What is needed is an exact copy of all the data.

================

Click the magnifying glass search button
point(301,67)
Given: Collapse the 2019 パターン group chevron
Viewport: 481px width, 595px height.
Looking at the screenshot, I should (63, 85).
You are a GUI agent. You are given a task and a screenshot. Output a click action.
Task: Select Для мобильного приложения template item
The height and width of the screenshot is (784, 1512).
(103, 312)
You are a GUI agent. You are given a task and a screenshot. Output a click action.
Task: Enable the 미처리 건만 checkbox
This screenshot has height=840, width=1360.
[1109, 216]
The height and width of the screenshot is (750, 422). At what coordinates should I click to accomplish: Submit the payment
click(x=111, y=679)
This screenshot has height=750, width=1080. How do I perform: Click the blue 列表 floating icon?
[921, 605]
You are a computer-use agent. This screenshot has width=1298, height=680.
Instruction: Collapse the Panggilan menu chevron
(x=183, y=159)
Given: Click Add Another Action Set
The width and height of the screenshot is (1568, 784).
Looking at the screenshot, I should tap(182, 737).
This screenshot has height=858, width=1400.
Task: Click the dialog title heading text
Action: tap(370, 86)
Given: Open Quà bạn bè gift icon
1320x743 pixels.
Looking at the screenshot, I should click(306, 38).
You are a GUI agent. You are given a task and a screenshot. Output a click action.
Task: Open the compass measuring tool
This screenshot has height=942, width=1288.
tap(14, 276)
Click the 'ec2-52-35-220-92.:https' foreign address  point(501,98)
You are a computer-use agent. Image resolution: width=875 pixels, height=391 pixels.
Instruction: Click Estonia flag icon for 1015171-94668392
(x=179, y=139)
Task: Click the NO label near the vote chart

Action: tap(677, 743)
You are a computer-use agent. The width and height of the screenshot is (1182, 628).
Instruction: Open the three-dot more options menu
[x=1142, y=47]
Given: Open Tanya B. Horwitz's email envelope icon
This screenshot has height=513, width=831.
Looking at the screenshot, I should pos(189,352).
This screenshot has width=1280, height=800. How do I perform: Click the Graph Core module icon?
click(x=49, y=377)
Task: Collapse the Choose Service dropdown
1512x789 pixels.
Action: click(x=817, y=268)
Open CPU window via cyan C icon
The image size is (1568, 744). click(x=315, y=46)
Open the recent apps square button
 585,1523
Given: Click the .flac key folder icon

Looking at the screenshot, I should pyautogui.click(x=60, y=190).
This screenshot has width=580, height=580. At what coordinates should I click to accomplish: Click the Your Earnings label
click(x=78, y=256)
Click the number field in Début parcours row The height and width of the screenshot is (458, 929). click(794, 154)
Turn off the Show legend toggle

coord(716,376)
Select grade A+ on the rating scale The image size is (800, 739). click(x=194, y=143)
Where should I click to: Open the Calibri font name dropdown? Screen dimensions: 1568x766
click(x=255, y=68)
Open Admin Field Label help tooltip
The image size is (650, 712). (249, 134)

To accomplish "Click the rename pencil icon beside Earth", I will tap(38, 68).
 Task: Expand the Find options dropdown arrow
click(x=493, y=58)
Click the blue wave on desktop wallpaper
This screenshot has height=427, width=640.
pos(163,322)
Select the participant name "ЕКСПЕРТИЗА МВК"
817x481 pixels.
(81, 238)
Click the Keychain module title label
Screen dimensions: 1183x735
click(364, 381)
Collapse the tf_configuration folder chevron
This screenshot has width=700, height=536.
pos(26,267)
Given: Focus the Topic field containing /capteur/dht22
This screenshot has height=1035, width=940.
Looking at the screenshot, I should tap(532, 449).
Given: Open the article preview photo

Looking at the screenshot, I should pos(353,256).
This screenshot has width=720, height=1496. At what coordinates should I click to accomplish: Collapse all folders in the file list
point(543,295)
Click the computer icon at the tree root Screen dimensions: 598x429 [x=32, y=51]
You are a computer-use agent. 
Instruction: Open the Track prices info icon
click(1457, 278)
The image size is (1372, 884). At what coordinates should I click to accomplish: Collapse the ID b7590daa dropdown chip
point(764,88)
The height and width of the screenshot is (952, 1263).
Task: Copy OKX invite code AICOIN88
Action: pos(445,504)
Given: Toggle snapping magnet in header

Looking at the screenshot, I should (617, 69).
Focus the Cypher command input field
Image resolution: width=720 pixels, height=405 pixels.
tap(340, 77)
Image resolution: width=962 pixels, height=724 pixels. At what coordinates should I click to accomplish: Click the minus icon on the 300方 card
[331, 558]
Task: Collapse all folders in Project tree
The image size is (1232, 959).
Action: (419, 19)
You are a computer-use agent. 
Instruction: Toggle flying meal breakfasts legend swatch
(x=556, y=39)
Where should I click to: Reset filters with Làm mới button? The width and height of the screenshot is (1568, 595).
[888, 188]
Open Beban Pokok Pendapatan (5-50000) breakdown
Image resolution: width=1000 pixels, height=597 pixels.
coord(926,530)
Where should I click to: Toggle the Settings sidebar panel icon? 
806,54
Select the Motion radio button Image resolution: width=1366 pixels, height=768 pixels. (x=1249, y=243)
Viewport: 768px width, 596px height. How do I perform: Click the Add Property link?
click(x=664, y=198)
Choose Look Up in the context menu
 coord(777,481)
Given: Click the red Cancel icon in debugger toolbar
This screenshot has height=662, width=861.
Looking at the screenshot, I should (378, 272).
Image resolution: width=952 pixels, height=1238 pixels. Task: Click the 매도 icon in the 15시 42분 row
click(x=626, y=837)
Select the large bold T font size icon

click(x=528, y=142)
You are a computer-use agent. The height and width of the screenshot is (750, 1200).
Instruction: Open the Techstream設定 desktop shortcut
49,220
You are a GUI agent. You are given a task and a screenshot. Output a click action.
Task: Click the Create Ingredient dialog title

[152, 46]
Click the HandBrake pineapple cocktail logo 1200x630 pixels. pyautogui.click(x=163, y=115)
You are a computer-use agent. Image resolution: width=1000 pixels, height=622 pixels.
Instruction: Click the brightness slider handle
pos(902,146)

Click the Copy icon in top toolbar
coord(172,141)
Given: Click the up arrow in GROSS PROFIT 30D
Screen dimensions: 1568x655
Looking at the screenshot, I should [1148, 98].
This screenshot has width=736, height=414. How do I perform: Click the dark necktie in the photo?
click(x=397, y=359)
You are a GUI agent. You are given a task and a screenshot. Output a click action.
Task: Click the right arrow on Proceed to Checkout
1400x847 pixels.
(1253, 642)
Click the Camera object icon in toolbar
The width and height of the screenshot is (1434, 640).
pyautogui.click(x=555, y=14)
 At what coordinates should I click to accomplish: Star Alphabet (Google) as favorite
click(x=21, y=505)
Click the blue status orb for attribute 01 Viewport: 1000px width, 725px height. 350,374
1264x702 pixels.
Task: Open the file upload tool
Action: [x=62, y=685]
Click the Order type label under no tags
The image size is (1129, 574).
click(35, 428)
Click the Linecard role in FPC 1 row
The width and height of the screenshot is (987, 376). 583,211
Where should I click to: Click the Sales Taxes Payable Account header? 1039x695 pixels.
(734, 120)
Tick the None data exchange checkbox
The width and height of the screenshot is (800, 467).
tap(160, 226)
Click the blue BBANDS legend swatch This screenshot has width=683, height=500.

================

• OUTPUT FOR THIS TASK:
Click the magnifying glass search button
point(301,67)
Given: Collapse the 2019 パターン group chevron
Viewport: 481px width, 595px height.
Looking at the screenshot, I should (63, 85).
You are a GUI agent. You are given a task and a screenshot. Output a click action.
Task: Select Для мобильного приложения template item
The height and width of the screenshot is (784, 1512).
(103, 312)
You are a GUI agent. You are given a task and a screenshot. Output a click action.
Task: Enable the 미처리 건만 checkbox
This screenshot has height=840, width=1360.
[1109, 216]
The height and width of the screenshot is (750, 422). At what coordinates should I click to accomplish: Submit the payment
click(x=111, y=679)
This screenshot has height=750, width=1080. How do I perform: Click the blue 列表 floating icon?
[921, 605]
You are a computer-use agent. This screenshot has width=1298, height=680.
Instruction: Collapse the Panggilan menu chevron
(x=183, y=159)
Given: Click Add Another Action Set
The width and height of the screenshot is (1568, 784).
Looking at the screenshot, I should tap(182, 737).
This screenshot has height=858, width=1400.
Task: Click the dialog title heading text
Action: tap(370, 86)
Given: Open Quà bạn bè gift icon
1320x743 pixels.
Looking at the screenshot, I should click(306, 38).
You are a GUI agent. You are given a task and a screenshot. Output a click action.
Task: Open the compass measuring tool
This screenshot has height=942, width=1288.
tap(14, 276)
Click the 'ec2-52-35-220-92.:https' foreign address  point(501,98)
You are a computer-use agent. Image resolution: width=875 pixels, height=391 pixels.
Instruction: Click Estonia flag icon for 1015171-94668392
(x=179, y=139)
Task: Click the NO label near the vote chart

Action: tap(677, 743)
You are a computer-use agent. The width and height of the screenshot is (1182, 628).
Instruction: Open the three-dot more options menu
[x=1142, y=47]
Given: Open Tanya B. Horwitz's email envelope icon
This screenshot has height=513, width=831.
Looking at the screenshot, I should pos(189,352).
This screenshot has width=1280, height=800. How do I perform: Click the Graph Core module icon?
click(x=49, y=377)
Task: Collapse the Choose Service dropdown
1512x789 pixels.
Action: click(x=817, y=268)
Open CPU window via cyan C icon
The image size is (1568, 744). click(x=315, y=46)
Open the recent apps square button
 585,1523
Given: Click the .flac key folder icon

Looking at the screenshot, I should pyautogui.click(x=60, y=190).
This screenshot has width=580, height=580. At what coordinates should I click to accomplish: Click the Your Earnings label
click(x=78, y=256)
Click the number field in Début parcours row The height and width of the screenshot is (458, 929). click(794, 154)
Turn off the Show legend toggle

coord(716,376)
Select grade A+ on the rating scale The image size is (800, 739). click(x=194, y=143)
Where should I click to: Open the Calibri font name dropdown? Screen dimensions: 1568x766
click(x=255, y=68)
Open Admin Field Label help tooltip
The image size is (650, 712). (249, 134)

To accomplish "Click the rename pencil icon beside Earth", I will tap(38, 68).
 Task: Expand the Find options dropdown arrow
click(x=493, y=58)
Click the blue wave on desktop wallpaper
This screenshot has height=427, width=640.
pos(163,322)
Select the participant name "ЕКСПЕРТИЗА МВК"
817x481 pixels.
(81, 238)
Click the Keychain module title label
Screen dimensions: 1183x735
click(364, 381)
Collapse the tf_configuration folder chevron
This screenshot has width=700, height=536.
pos(26,267)
Given: Focus the Topic field containing /capteur/dht22
This screenshot has height=1035, width=940.
Looking at the screenshot, I should tap(532, 449).
Given: Open the article preview photo

Looking at the screenshot, I should pos(353,256).
This screenshot has width=720, height=1496. At what coordinates should I click to accomplish: Collapse all folders in the file list
point(543,295)
Click the computer icon at the tree root Screen dimensions: 598x429 [x=32, y=51]
You are a computer-use agent. 
Instruction: Open the Track prices info icon
click(1457, 278)
The image size is (1372, 884). At what coordinates should I click to accomplish: Collapse the ID b7590daa dropdown chip
point(764,88)
The height and width of the screenshot is (952, 1263).
Task: Copy OKX invite code AICOIN88
Action: pos(445,504)
Given: Toggle snapping magnet in header

Looking at the screenshot, I should (617, 69).
Focus the Cypher command input field
Image resolution: width=720 pixels, height=405 pixels.
tap(340, 77)
Image resolution: width=962 pixels, height=724 pixels. At what coordinates should I click to accomplish: Click the minus icon on the 300方 card
[331, 558]
Task: Collapse all folders in Project tree
The image size is (1232, 959).
Action: (419, 19)
You are a computer-use agent. 
Instruction: Toggle flying meal breakfasts legend swatch
(x=556, y=39)
Where should I click to: Reset filters with Làm mới button? The width and height of the screenshot is (1568, 595).
[888, 188]
Open Beban Pokok Pendapatan (5-50000) breakdown
Image resolution: width=1000 pixels, height=597 pixels.
coord(926,530)
Where should I click to: Toggle the Settings sidebar panel icon? 
806,54
Select the Motion radio button Image resolution: width=1366 pixels, height=768 pixels. (x=1249, y=243)
Viewport: 768px width, 596px height. How do I perform: Click the Add Property link?
click(x=664, y=198)
Choose Look Up in the context menu
 coord(777,481)
Given: Click the red Cancel icon in debugger toolbar
This screenshot has height=662, width=861.
Looking at the screenshot, I should (378, 272).
Image resolution: width=952 pixels, height=1238 pixels. Task: Click the 매도 icon in the 15시 42분 row
click(x=626, y=837)
Select the large bold T font size icon

click(x=528, y=142)
You are a computer-use agent. The height and width of the screenshot is (750, 1200).
Instruction: Open the Techstream設定 desktop shortcut
49,220
You are a GUI agent. You are given a task and a screenshot. Output a click action.
Task: Click the Create Ingredient dialog title

[152, 46]
Click the HandBrake pineapple cocktail logo 1200x630 pixels. pyautogui.click(x=163, y=115)
You are a computer-use agent. Image resolution: width=1000 pixels, height=622 pixels.
Instruction: Click the brightness slider handle
pos(902,146)

Click the Copy icon in top toolbar
coord(172,141)
Given: Click the up arrow in GROSS PROFIT 30D
Screen dimensions: 1568x655
Looking at the screenshot, I should [1148, 98].
This screenshot has width=736, height=414. How do I perform: Click the dark necktie in the photo?
click(x=397, y=359)
You are a GUI agent. You are given a task and a screenshot. Output a click action.
Task: Click the right arrow on Proceed to Checkout
1400x847 pixels.
(1253, 642)
Click the Camera object icon in toolbar
The width and height of the screenshot is (1434, 640).
pyautogui.click(x=555, y=14)
 At what coordinates should I click to accomplish: Star Alphabet (Google) as favorite
click(x=21, y=505)
Click the blue status orb for attribute 01 Viewport: 1000px width, 725px height. 350,374
1264x702 pixels.
Task: Open the file upload tool
Action: [x=62, y=685]
Click the Order type label under no tags
The image size is (1129, 574).
click(35, 428)
Click the Linecard role in FPC 1 row
The width and height of the screenshot is (987, 376). 583,211
Where should I click to: Click the Sales Taxes Payable Account header? 1039x695 pixels.
(734, 120)
Tick the None data exchange checkbox
The width and height of the screenshot is (800, 467).
tap(160, 226)
Click the blue BBANDS legend swatch This screenshot has width=683, height=500.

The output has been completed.